A DMP is a data management software platform that collects, organizes, and deploys data from customers and audiences for use in online campaigns.

Here are the main characteristics of a data management platform: 

  • Stores all customer and audience data in one central home 
  • Collects data from online, offline, mobile, and other sources 
  • Cleans, formats, and organizes data into audience and customer profiles 
  • Creates a better understanding of their demographics and preferences 
  • Feeds data to digital advertising, marketing, and publishing systems 
  • Improves ad targeting, content personalization, and data operations optimization

Why use a DMP?

Collecting a large volume of customer and audience data is not enough. That data must be made usable for analytics and automated marketing programs.

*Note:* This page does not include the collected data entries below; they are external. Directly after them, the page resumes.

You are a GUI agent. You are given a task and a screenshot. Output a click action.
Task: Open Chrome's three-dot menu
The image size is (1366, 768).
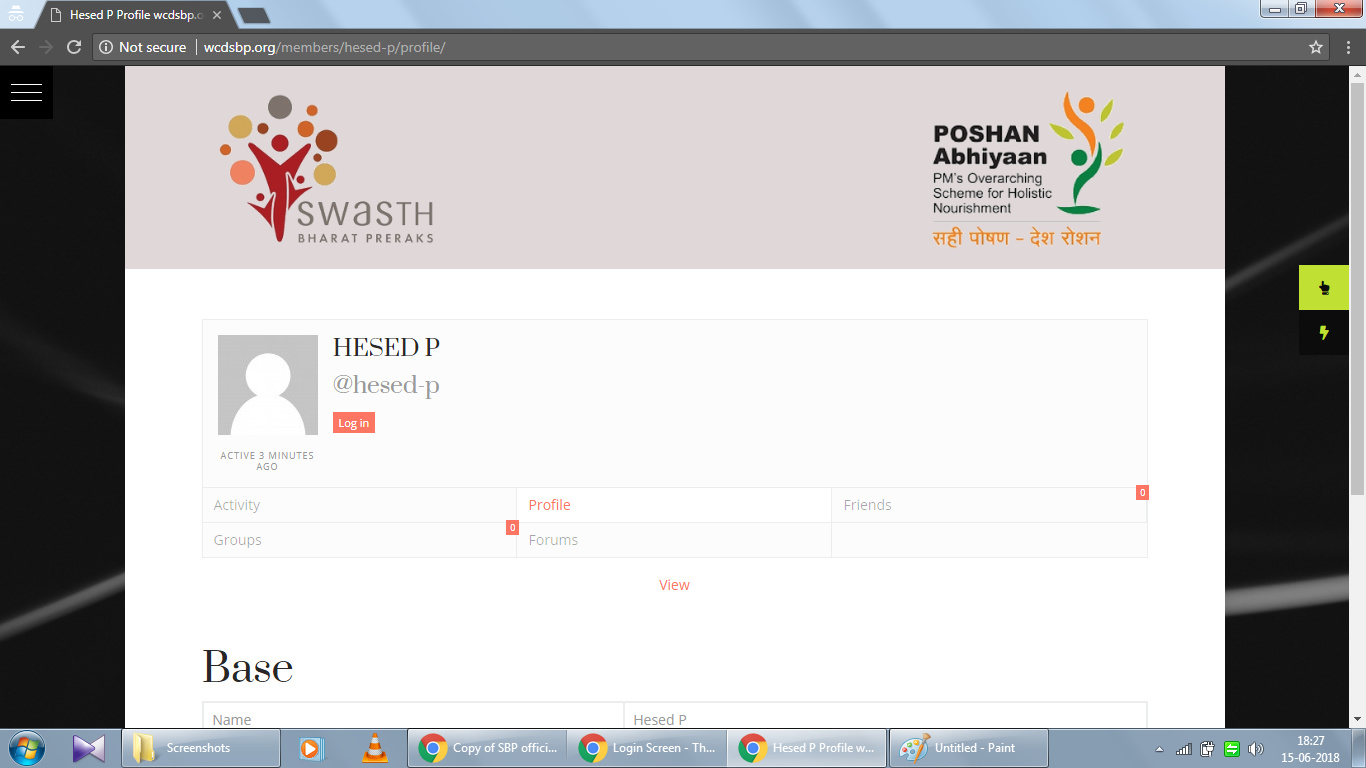coord(1346,47)
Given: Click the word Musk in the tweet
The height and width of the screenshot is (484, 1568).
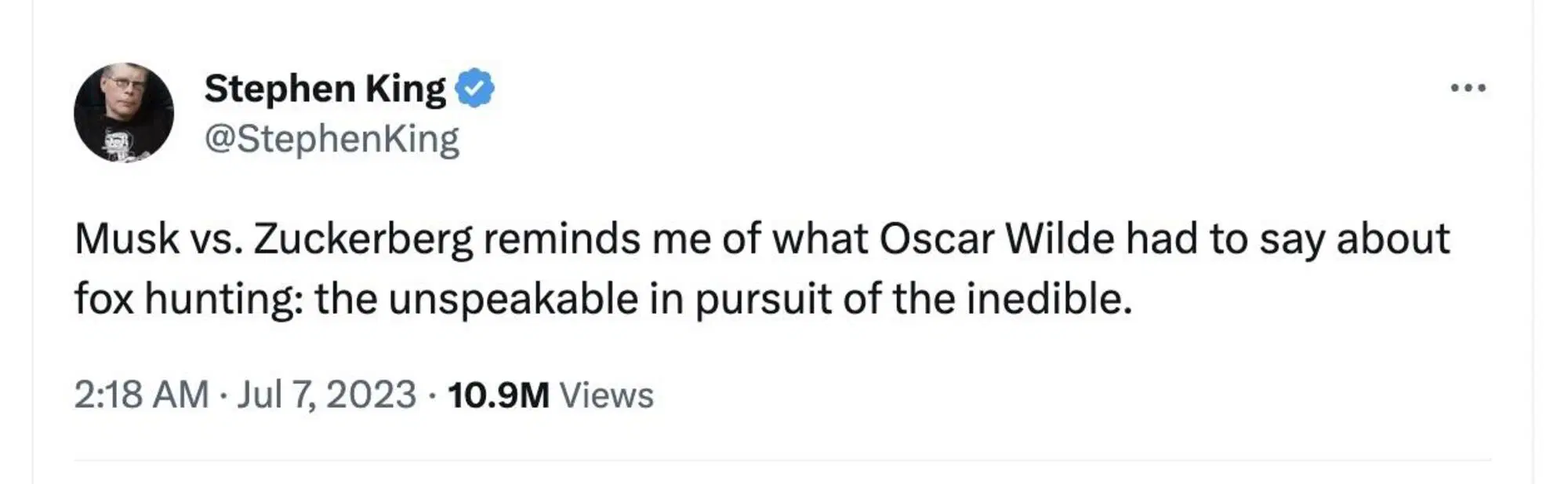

A data management platform helps with this work by:

Centralizing customer and audience data:

A DMP creates a single source of truth that can be used by sales, marketing, analytics, publishing, and more.

Normalizing customer and audience data:

A DMP ensures different types of data collected from a diverse range of sources can all work together.

Improving customer and audience data quality:

A DMP helps identify and fix data quality issues so you can accurately target and personalize campaigns.

Who uses a DMP?

A cloud data management platform can be used by individuals and teams within every industry, typically in one of the following three roles.

Marketers and advertisers

Marketers and advertisers

The most common users of data management platforms. They typically use DMPs to build and target audiences, manually optimize marketing campaigns, and feed quality data to automated advertising systems. 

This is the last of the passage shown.